Você sabia que agosto é conhecido como o mês do cachorro louco? Dizem que, nesse mês, é comum os cães pegarem uma doença terrível, a raiva, que deixa vários animais, inclusive gatos, cavalos, bois, morcegos e até gente, doidinhos da silva! É verdade que não existe comprovação científica, mas alguns veterinários acreditam que a raiva realmente possa se espalhar mais facilmente nesse período por causa da maior quantidade de cadelas no cio. Na disputa pelo “amor” das cadelas, os cães acabam brigando, aumentando, assim, as chances de transmissão da doença.

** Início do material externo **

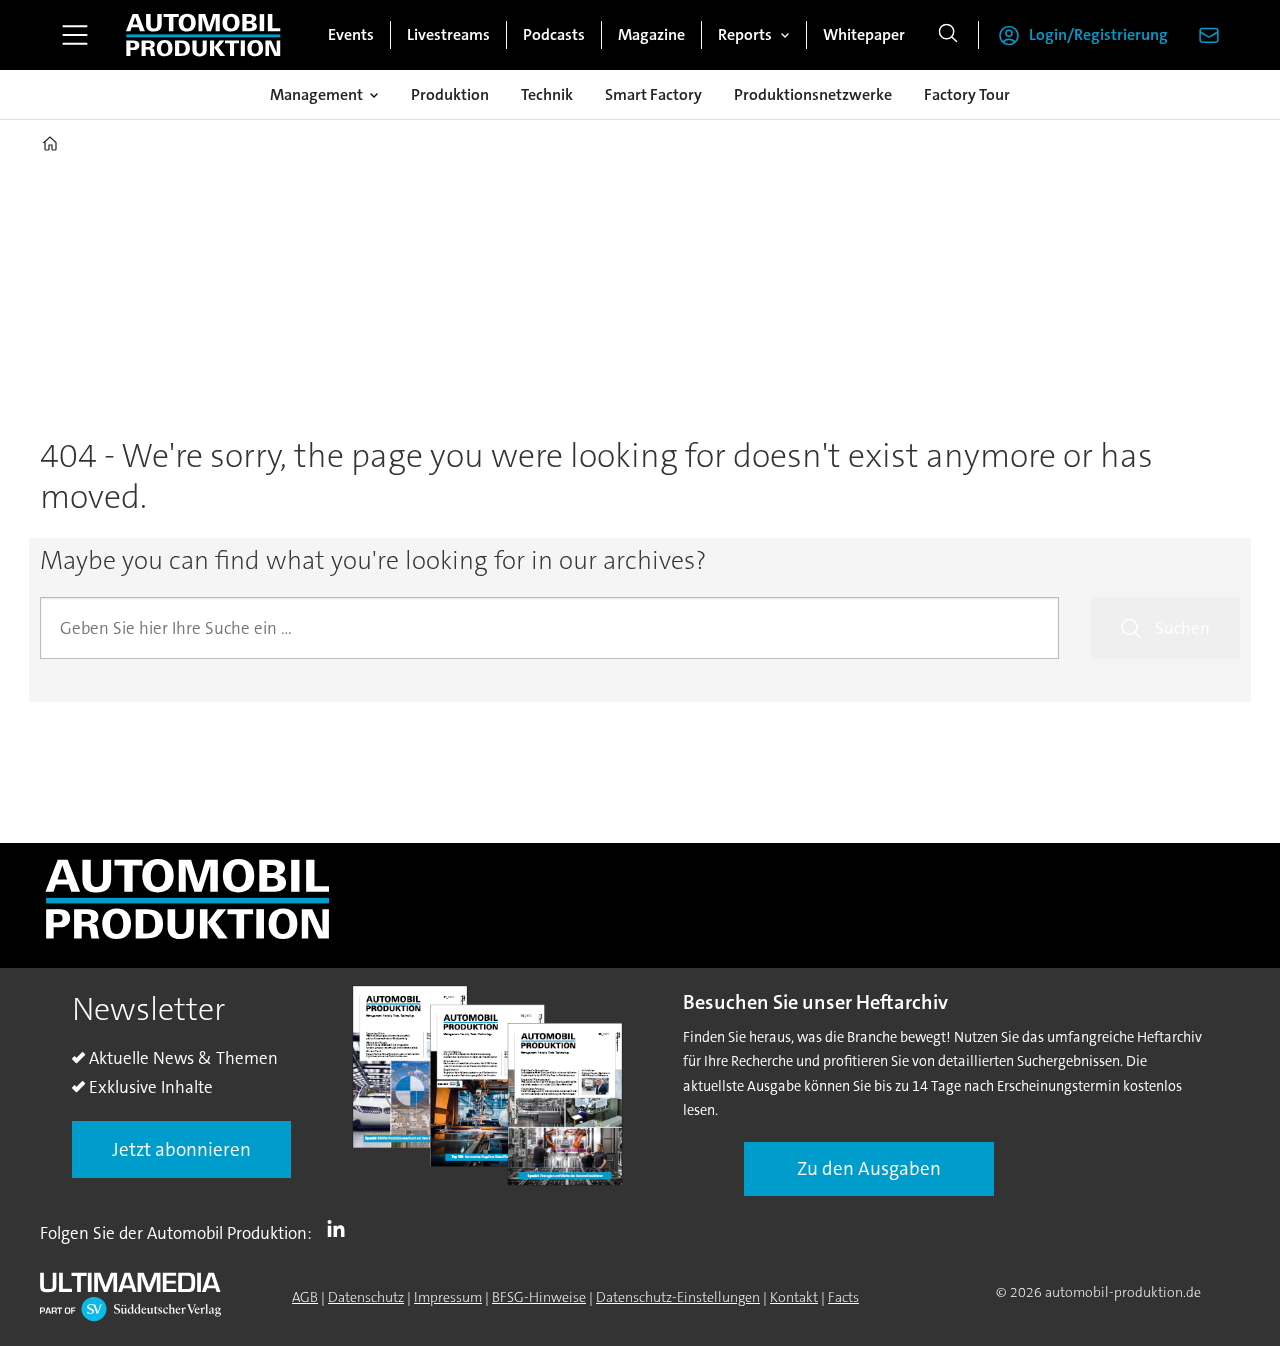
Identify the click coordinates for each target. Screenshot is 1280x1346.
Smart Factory (653, 94)
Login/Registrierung (1098, 34)
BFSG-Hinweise (539, 1297)
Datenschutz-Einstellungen (678, 1297)
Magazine (651, 34)
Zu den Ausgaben (869, 1168)
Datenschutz (366, 1297)
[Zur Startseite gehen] (203, 35)
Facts (843, 1297)
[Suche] (948, 35)
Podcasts (554, 34)
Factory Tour (967, 94)
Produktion (450, 94)
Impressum (448, 1297)
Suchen (1182, 628)
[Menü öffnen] (75, 35)
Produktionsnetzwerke (813, 94)
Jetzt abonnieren (181, 1149)
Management (316, 94)
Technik (547, 94)
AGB (305, 1297)
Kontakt (794, 1297)
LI (341, 1229)
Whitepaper (864, 34)
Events (351, 34)
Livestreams (448, 34)
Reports (745, 34)
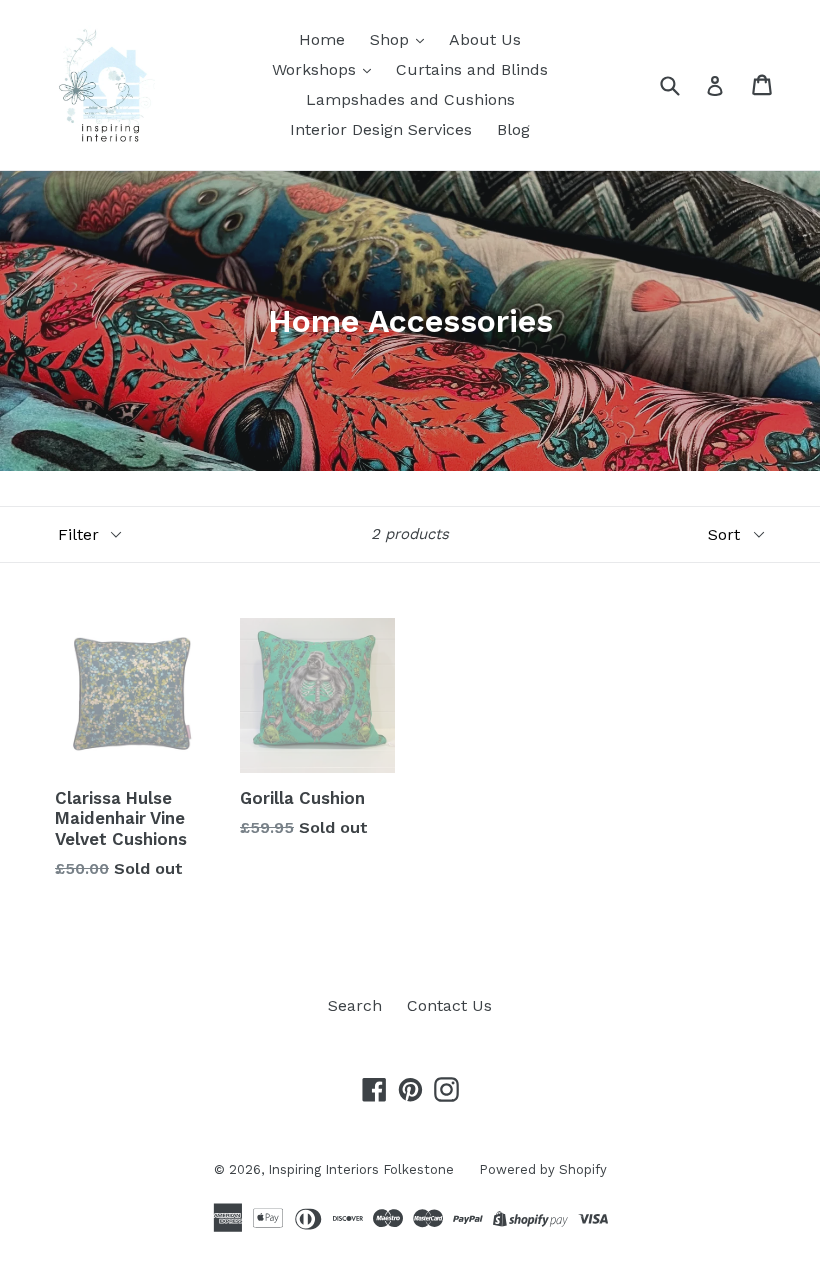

Mas não pense que a raiva é transmitida somente nesse mês. Ela pode acontecer em qualquer época do ano. Por isso, os seus animais devem estar sempre com a vacina em dia. Aproveite a campanha de vacinação de cães e gatos, que acontece todo ano. Procure saber quando ela ocorre no seu município. Normalmente é entre os meses de agosto e setembro. A vacina é gratuita, portanto não deixe de levar o seu animalzinho! Para ficar imune à raiva, ele precisa ser vacinado anualmente.

Raiva: uma doença fatal

A raiva é uma doença infecciosa, aguda e mortal, transmitida entre mamíferos, inclusive ao homem, geralmente por mordida, arranhão ou lambida de um animal infectado. Ela é causada por vírus pertencentes à família Rhabdoviridae (do grego rhábdos, “vara”, “bastão”), do gênero Lyssavirus (em grego, Lyssa, “loucura”). Esses vírus estão presentes na saliva dos doentes e podem penetrar no organismo pela mucosa, como a da parte interna da boca, ou pela pele, através de corte ou ferida.

Ilustração: Barbara Mello

Ilustração: Barbara Mello

Tanto no homem quanto nos animais, a raiva é fatal em todos os casos – depois que surgem os sinais da doença, não há mais como reverter o quadro e a morte é certa. Daí a importância de vacinar, anualmente, os animais domésticos a partir de 45 dias de vida. A vacinação humana como medida preventiva só é indicada em caso de profissões de alto-risco, como veterinários, porque, além de a vacina ser muito cara, existe o risco de efeitos colaterais.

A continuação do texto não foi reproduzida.